## Prompt
Your answer must be every record below, written out exactly as it appears.
(Source material Opens)
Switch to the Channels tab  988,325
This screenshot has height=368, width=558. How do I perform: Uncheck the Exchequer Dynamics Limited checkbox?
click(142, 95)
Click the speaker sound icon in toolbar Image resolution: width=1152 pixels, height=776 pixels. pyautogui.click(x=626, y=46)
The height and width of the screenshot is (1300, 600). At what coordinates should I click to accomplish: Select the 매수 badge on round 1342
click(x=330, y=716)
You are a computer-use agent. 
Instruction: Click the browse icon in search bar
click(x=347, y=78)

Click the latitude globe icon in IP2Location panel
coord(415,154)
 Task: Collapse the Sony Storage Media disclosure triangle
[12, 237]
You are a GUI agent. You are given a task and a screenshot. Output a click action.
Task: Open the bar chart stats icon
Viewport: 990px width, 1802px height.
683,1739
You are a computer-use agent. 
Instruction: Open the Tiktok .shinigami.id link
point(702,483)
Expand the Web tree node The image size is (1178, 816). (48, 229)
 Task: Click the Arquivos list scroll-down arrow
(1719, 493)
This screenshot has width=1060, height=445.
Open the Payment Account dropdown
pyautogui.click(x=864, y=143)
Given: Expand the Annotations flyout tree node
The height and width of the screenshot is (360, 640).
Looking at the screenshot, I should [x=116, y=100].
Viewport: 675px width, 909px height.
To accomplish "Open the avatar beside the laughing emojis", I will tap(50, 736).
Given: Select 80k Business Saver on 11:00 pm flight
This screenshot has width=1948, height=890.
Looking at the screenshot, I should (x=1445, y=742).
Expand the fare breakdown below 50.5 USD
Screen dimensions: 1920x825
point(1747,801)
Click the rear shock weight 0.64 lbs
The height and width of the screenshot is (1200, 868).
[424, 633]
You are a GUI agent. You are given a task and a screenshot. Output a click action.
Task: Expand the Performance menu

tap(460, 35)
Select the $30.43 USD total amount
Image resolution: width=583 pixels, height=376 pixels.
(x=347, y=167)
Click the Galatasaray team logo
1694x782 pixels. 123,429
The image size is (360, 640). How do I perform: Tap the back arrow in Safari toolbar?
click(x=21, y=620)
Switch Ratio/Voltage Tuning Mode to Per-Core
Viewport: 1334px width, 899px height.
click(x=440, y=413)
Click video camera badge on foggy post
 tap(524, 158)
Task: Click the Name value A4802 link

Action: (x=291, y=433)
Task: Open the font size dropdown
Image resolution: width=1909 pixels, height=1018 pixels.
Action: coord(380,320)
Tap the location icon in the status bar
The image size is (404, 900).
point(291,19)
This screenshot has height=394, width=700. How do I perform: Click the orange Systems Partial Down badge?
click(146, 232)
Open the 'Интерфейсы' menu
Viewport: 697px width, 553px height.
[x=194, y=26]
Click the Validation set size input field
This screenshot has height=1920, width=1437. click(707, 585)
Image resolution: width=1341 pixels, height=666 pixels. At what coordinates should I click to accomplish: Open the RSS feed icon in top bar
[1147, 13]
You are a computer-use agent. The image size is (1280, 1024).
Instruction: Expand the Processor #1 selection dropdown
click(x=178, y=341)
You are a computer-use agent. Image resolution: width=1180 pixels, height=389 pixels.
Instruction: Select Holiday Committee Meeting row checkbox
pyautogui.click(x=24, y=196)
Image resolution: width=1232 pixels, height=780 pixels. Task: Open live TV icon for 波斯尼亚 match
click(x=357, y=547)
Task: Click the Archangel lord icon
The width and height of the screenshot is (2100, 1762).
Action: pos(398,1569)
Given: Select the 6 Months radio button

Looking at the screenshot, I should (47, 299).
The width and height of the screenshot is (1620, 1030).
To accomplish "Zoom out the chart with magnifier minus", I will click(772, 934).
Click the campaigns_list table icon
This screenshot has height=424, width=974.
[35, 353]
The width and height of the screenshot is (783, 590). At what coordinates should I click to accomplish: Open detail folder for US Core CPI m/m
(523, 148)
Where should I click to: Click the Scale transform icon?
(Source material Closes)
## Result
Switch to the Channels tab  988,325
This screenshot has height=368, width=558. How do I perform: Uncheck the Exchequer Dynamics Limited checkbox?
click(142, 95)
Click the speaker sound icon in toolbar Image resolution: width=1152 pixels, height=776 pixels. pyautogui.click(x=626, y=46)
The height and width of the screenshot is (1300, 600). At what coordinates should I click to accomplish: Select the 매수 badge on round 1342
click(x=330, y=716)
You are a computer-use agent. 
Instruction: Click the browse icon in search bar
click(x=347, y=78)

Click the latitude globe icon in IP2Location panel
coord(415,154)
 Task: Collapse the Sony Storage Media disclosure triangle
[12, 237]
You are a GUI agent. You are given a task and a screenshot. Output a click action.
Task: Open the bar chart stats icon
Viewport: 990px width, 1802px height.
683,1739
You are a computer-use agent. 
Instruction: Open the Tiktok .shinigami.id link
point(702,483)
Expand the Web tree node The image size is (1178, 816). (48, 229)
 Task: Click the Arquivos list scroll-down arrow
(1719, 493)
This screenshot has width=1060, height=445.
Open the Payment Account dropdown
pyautogui.click(x=864, y=143)
Given: Expand the Annotations flyout tree node
The height and width of the screenshot is (360, 640).
Looking at the screenshot, I should [x=116, y=100].
Viewport: 675px width, 909px height.
To accomplish "Open the avatar beside the laughing emojis", I will tap(50, 736).
Given: Select 80k Business Saver on 11:00 pm flight
This screenshot has width=1948, height=890.
Looking at the screenshot, I should (x=1445, y=742).
Expand the fare breakdown below 50.5 USD
Screen dimensions: 1920x825
point(1747,801)
Click the rear shock weight 0.64 lbs
The height and width of the screenshot is (1200, 868).
[424, 633]
You are a GUI agent. You are given a task and a screenshot. Output a click action.
Task: Expand the Performance menu

tap(460, 35)
Select the $30.43 USD total amount
Image resolution: width=583 pixels, height=376 pixels.
(x=347, y=167)
Click the Galatasaray team logo
1694x782 pixels. 123,429
The image size is (360, 640). How do I perform: Tap the back arrow in Safari toolbar?
click(x=21, y=620)
Switch Ratio/Voltage Tuning Mode to Per-Core
Viewport: 1334px width, 899px height.
click(x=440, y=413)
Click video camera badge on foggy post
 tap(524, 158)
Task: Click the Name value A4802 link

Action: (x=291, y=433)
Task: Open the font size dropdown
Image resolution: width=1909 pixels, height=1018 pixels.
Action: coord(380,320)
Tap the location icon in the status bar
The image size is (404, 900).
point(291,19)
This screenshot has height=394, width=700. How do I perform: Click the orange Systems Partial Down badge?
click(146, 232)
Open the 'Интерфейсы' menu
Viewport: 697px width, 553px height.
[x=194, y=26]
Click the Validation set size input field
This screenshot has height=1920, width=1437. click(707, 585)
Image resolution: width=1341 pixels, height=666 pixels. At what coordinates should I click to accomplish: Open the RSS feed icon in top bar
[1147, 13]
You are a computer-use agent. The image size is (1280, 1024).
Instruction: Expand the Processor #1 selection dropdown
click(x=178, y=341)
You are a computer-use agent. Image resolution: width=1180 pixels, height=389 pixels.
Instruction: Select Holiday Committee Meeting row checkbox
pyautogui.click(x=24, y=196)
Image resolution: width=1232 pixels, height=780 pixels. Task: Open live TV icon for 波斯尼亚 match
click(x=357, y=547)
Task: Click the Archangel lord icon
The width and height of the screenshot is (2100, 1762).
Action: pos(398,1569)
Given: Select the 6 Months radio button

Looking at the screenshot, I should (47, 299).
The width and height of the screenshot is (1620, 1030).
To accomplish "Zoom out the chart with magnifier minus", I will click(772, 934).
Click the campaigns_list table icon
This screenshot has height=424, width=974.
[35, 353]
The width and height of the screenshot is (783, 590). At what coordinates should I click to accomplish: Open detail folder for US Core CPI m/m
(523, 148)
Where should I click to: Click the Scale transform icon?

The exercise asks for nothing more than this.